« Douloureux. Très douloureux ». Simone Verdon s'en rappelle encore, du plan social de 2012.
Une coupe de 30 % dans les effectifs non médicaux. « On a toujours su que ça allait mal. Vu ce qu'on a subi il y a cinq ans, aujourd'hui, on a envie que ça marche. » La secrétaire médicale résume la pensée de la plupart des salariés de la clinique de Bonneveine. L'adaptation au changement de patron n'est pas toujours simple, le rétablissement économique encore long mais pas question de revenir en arrière. Non, ce n'était pas mieux avant.
Situé à deux pas de la plage du Prado et des calanques, Bonneveine est un petit établissement privé non lucratif (ESPIC) de Marseille, créé en 1927. Lâchée en 2012 par le Grand conseil de la mutualité endetté jusqu'au cou, la structure a été reprise par le groupe DocteGestio. Gagner la confiance de salariés biberonnés à la culture mutualiste quand on est un spécialiste de l'immobilier novice dans la santé, Parisien de surcroît, c'était osé.
La culture du juste coût
Cinq ans plus tard, le pari est sur le point d'être gagné, au prix d'un changement radical de politique médicale, un virage ambulatoire vitesse grand V (76 % des actes désormais) et le développement d'activités externes (centre de consultations externes, imagerie, dentaire, laboratoire de biologie, optique, magasin de matériel médical) pour faire sortir les caisses du rouge vif.

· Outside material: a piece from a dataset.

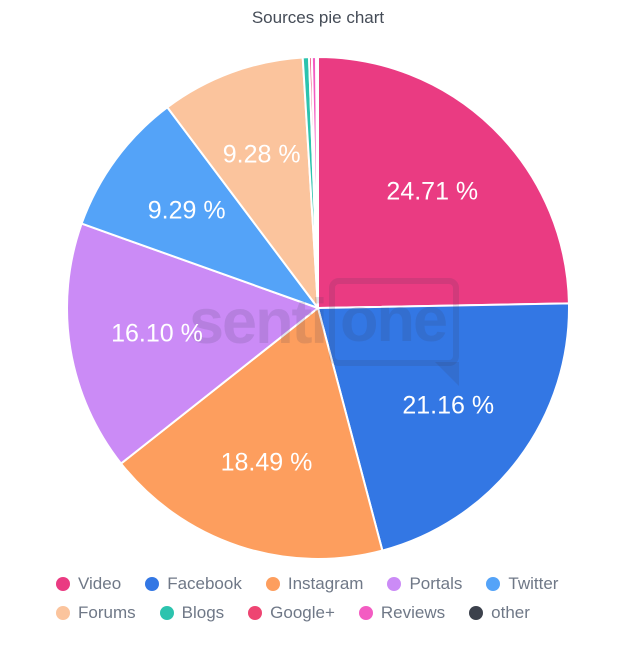 This screenshot has width=636, height=652. I want to click on legend-item-facebook: Facebook, so click(194, 584).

La clinique de Bonneveine est devenue un avatar de l'hôpital-entreprise, le résultat d'une politique de rachats de structures de santé en faillite (34 en six ans) et de préservation de l'emploi (5 000 en France) défendue par DocteGestio.
« Au rachat, on a renégocié tous les contrats et essayé d'instaurer une culture du juste coût aux personnels, illustre par l'exemple Fabrice Julien, directeur de Bonneveine. On a économisé partout sans restreindre l'investissement. Par exemple, on a acheté du matériel d'ophtalmologie à 10 000 euros plutôt qu'à 40 000. » Les personnels s'accommodent de leur nouveau patron. « Le patient est toujours notre priorité mais les Parisiens nous ont appris à mieux travailler, juge Audrey Machach, déléguée CGT de 36 ans, dont 19 à Bonneveine. Les embauches ont suivi la montée en charge de l'activité. C'est très satisfaisant ! »

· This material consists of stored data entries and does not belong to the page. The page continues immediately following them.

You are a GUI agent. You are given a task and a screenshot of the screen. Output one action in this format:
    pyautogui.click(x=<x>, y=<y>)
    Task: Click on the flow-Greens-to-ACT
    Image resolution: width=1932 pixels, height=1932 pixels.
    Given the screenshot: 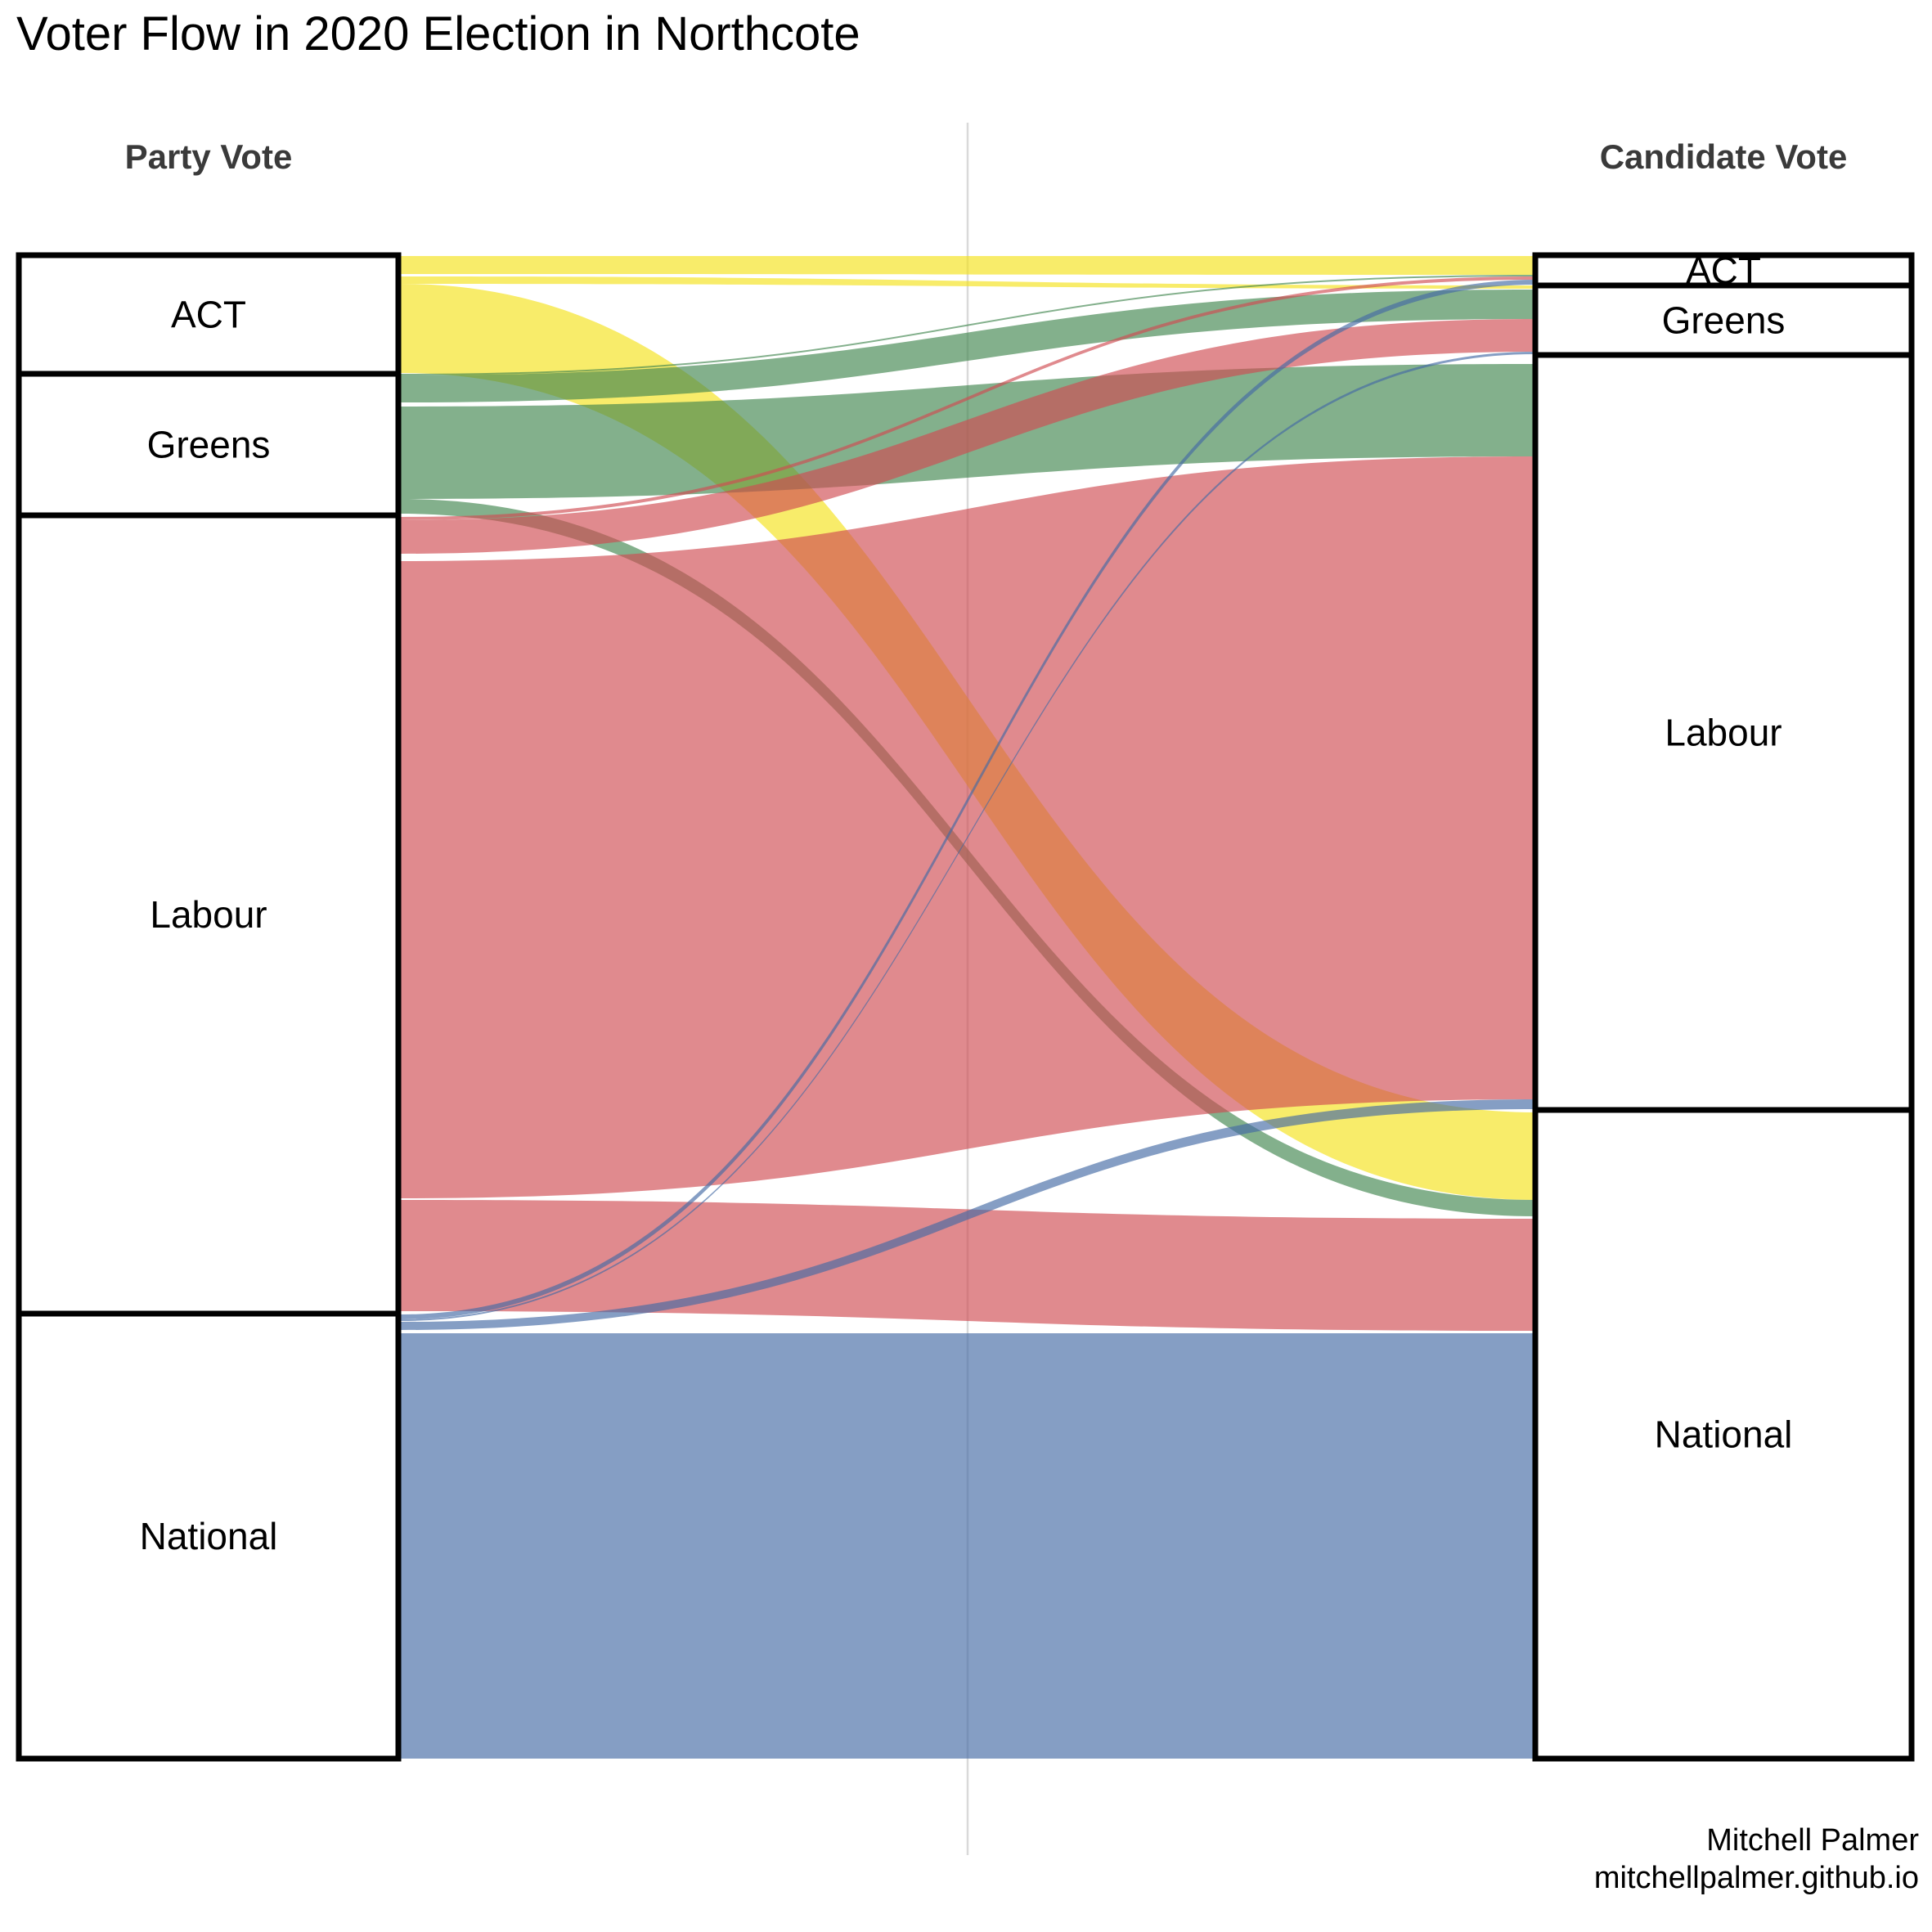 What is the action you would take?
    pyautogui.click(x=968, y=325)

Un étage consacré à l'ambulatoire
La clinique remonte donc la pente. Elle affiche une activité annuelle de 7 000 hospitalisations, 5 000 interventions et 90 000 actes externes. Le personnel est composé de 160 salariés et de près de 80 praticiens. La direction jongle avec le nombre de lits, de spécialités et de services, prônant l'« adaptabilité » et la « souplesse » de Bonneveine. La chirurgie digestive s'est transformée en hôpital de jour, dédié aux personnes âgées et en situation de handicap. Un étage entier est consacré à l'ambulatoire (40 places en ophtalmo, stomato, ORL, etc.). « J'ai pratiquement fermé tous les services qui étaient ouverts depuis des années sans activité, confirme Martine Santunione, dynamique directrice des soins. On fait encore un peu de conventionnel mais l'ambulatoire déborde. »

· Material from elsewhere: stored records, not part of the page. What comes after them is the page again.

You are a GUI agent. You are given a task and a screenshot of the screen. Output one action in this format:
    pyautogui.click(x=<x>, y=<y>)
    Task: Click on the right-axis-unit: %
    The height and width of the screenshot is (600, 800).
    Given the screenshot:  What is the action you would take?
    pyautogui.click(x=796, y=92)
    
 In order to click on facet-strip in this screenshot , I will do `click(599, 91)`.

Les praticiens, en majorité libéraux, semblent s'être adaptés à cette nouvelle façon de penser la médecine. Au rachat, aucun n'a démissionné, assure la direction. Payés selon un système de pourcentage à l'acte, ils ont accepté une légère baisse de leurs revenus, qu'ils ont pu compenser par ailleurs par des dépassements d'honoraires (modérés et au bloc uniquement), davantage tolérés qu'à l'époque mutualiste. Orthopédiste et président de la commission médicale d'établissement, le Dr Laurent Vezin, 52 ans, apprécie les « facilités d'hospitalisation » de Bonneveine par rapport aux autres établissements dans lesquels il exerce, aux lits saturés. « Bonneveine a également un très gros pôle de spécialistes avec des passerelles entre les disciplines, ce qui est appréciable. C'est encore difficile d'être attractif, des confrères croient parfois que la clinique a fermé. Mais on commence à aller mieux. »
« Le service rendu au patient est meilleur aujourd'hui qu'en 2011 », confirme le Dr Nathalie Petit, infectiologue et nouveau médecin coordonnateur en charge de l'hospitalisation de jour. Dans le couloir central de son service, l'équipe médicale devise gaiement. Rénovées, les chambres aux couleurs vives sont vides. C'est le paradoxe de Bonneveine, hôpital qui doit sa survie à tout sauf à son activité hospitalière.